Queer mobilization: a necessity, strength and opportunity
The repeated need for queer people to marshal their own health solutions has resulted in a competency for community organizing, the benefits of which are felt outside queer spaces as well.
For instance, AIDS activists were some of the first to learn that sharing injection equipment was contributing to the spread of HIV, and passing on that insight helped protect entire swaths of substance users—gay or straight—from infection. Today, sterile injection kits form the base of harm reduction practices.

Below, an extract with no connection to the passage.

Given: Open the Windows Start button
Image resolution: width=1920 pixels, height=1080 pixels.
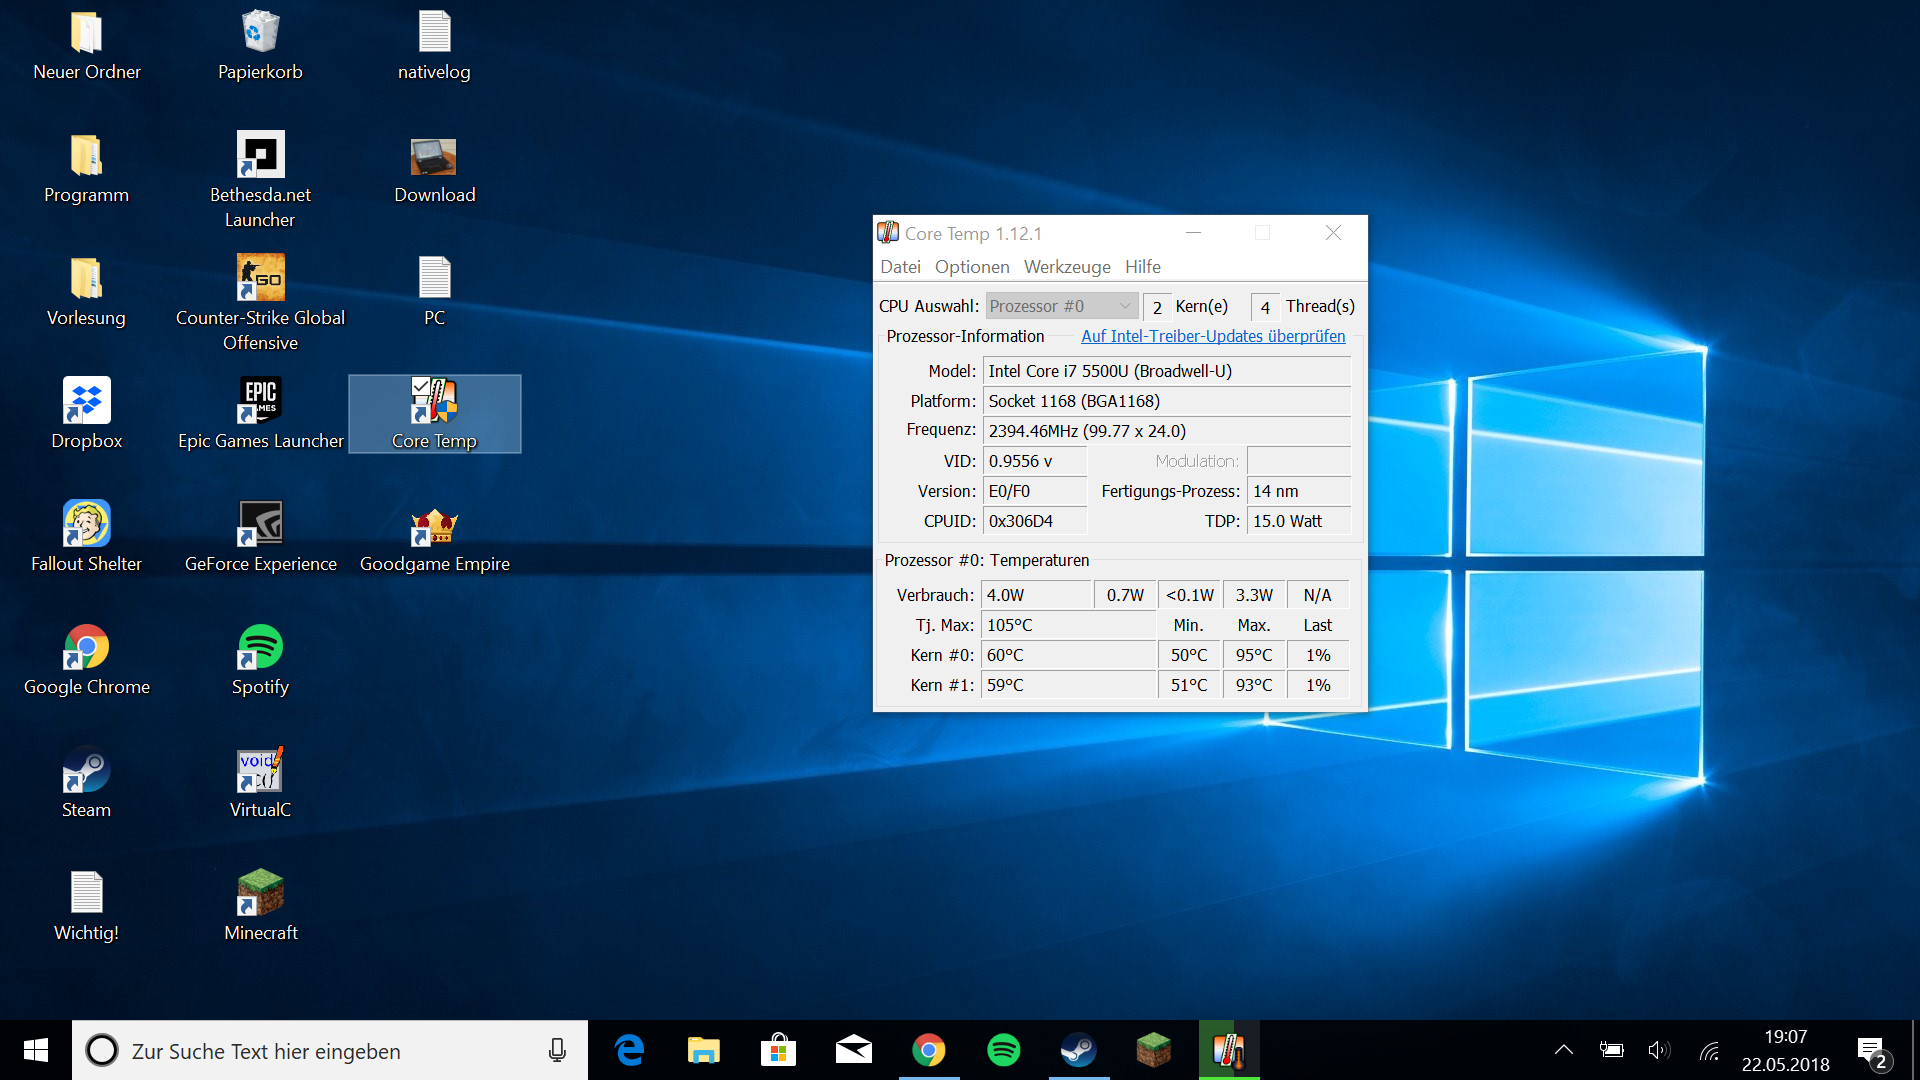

Likewise, there are networks and a record of success to build upon—particularly from movements that began during the AIDS crisis. Organizations that helped accelerate medical trials, conducted massive fundraising and created entire grids of testing, treatment and prevention for HIV are, today, more able to do so for other queer health concerns.
These achievements, however, shouldn’t be divorced from a central contributor: privilege. In particular, connected, often wealthy white men who, after testing positive for HIV in the ’80s and ’90s, left their jobs of influence but used the same skills and resources in AIDS organizing.

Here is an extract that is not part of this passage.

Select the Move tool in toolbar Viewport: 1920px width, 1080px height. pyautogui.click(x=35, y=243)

“If you look at the history of AIDS activism, the people who get the most hero worship are white men who had a massive sense of entitlement,” says McClelland. “They realized the state wouldn’t support them once they had HIV, and all of a sudden their privilege was evacuated, firing them up.”

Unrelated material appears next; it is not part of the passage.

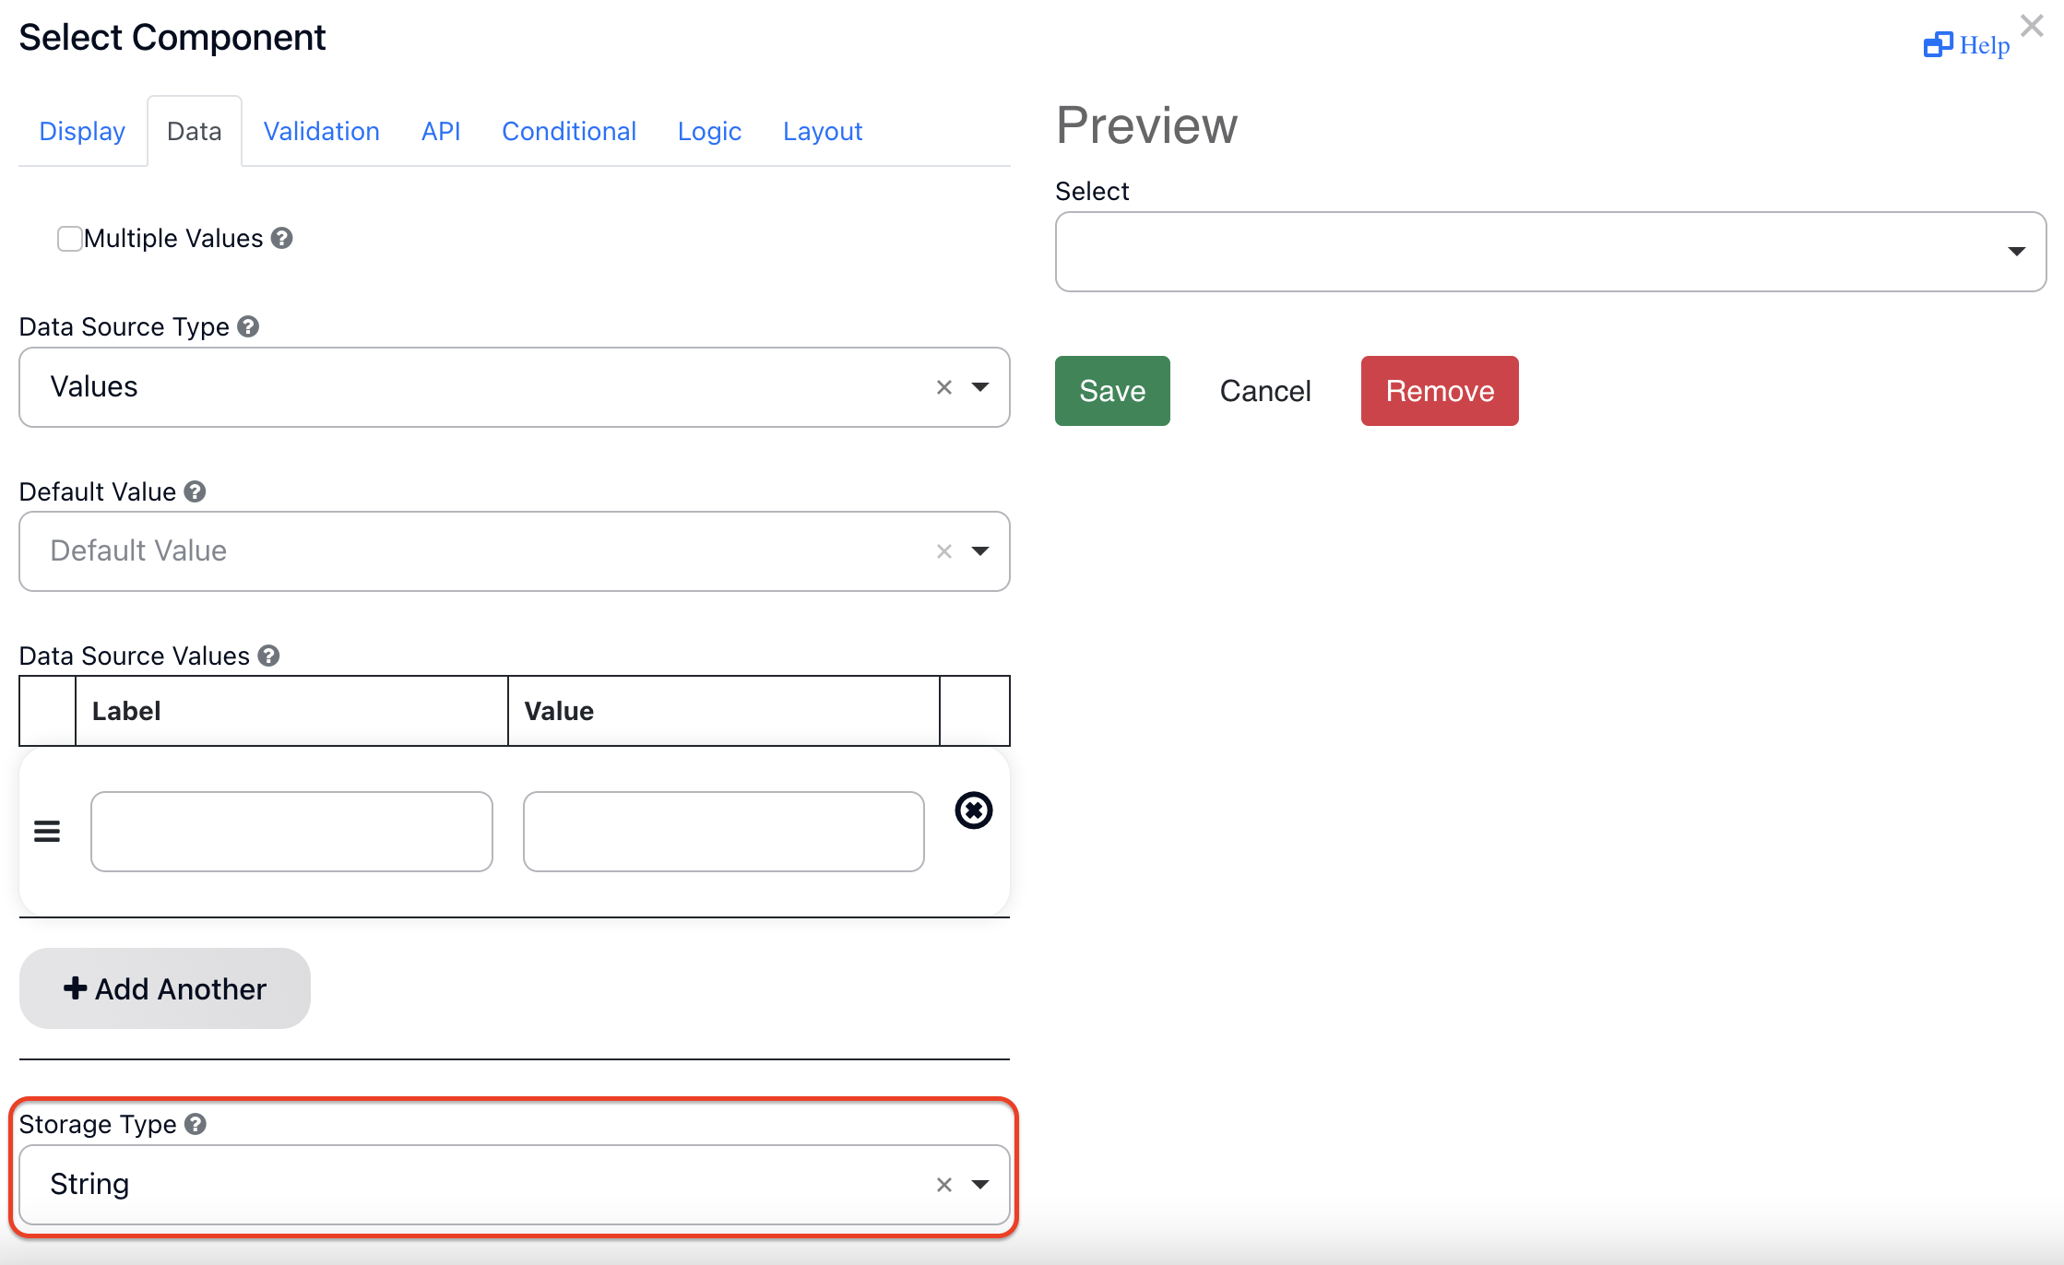
Task: Open the Data Source Type dropdown
Action: pos(981,387)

That truth had echoes across the movement. In 1983, at an early meeting of the AIDS Committee of Toronto (ACT), Kinsman remembers having invited a leader in the Haitian community to speak. At the time, Haitians and other Black Caribbeans were facing as much prejudice and stigma around HIV as queer men.
“I was so ashamed at the racism deployed against this speaker,” says Kinsman, who recalls the speaker being dismissed and berated for not knowing all the right terminology around the illness. “There was a clear racism problem within AIDS organizing, and in the following years we tried to challenge that wherever we could.”
In response, queer people of colour often assembled their own grassroot health solutions. The Black Coalition for AIDS Prevention grew and separated from ACT’s early programming. In the AIDS Activist History Project, speakers of colour reflect on how challenging it was to wrestle media attention and funding from white spokespeople in those earlier days.
But the future holds greater potential to mend those bridges.
“Queer people who have that sense of entitlement and access now need to work closely with more marginalized communities so they can figure out how to work the system to benefit each other,” says McClelland.
To go up against racial prejudice, profit-driven capitalism and lethargic public institutions in a grassroots movement is an insurmountable challenge when taken in at once. But it can also be straightforward if you find a guiding light.
“Be true to your values, do your homework and let the work speak for itself,” says Smith, looking back on his experience creating the Davie Buyers Club.
“Ultimately, it’s important we take care of each other in the best ways we know how. When conventional channels fail, we have to go beyond.”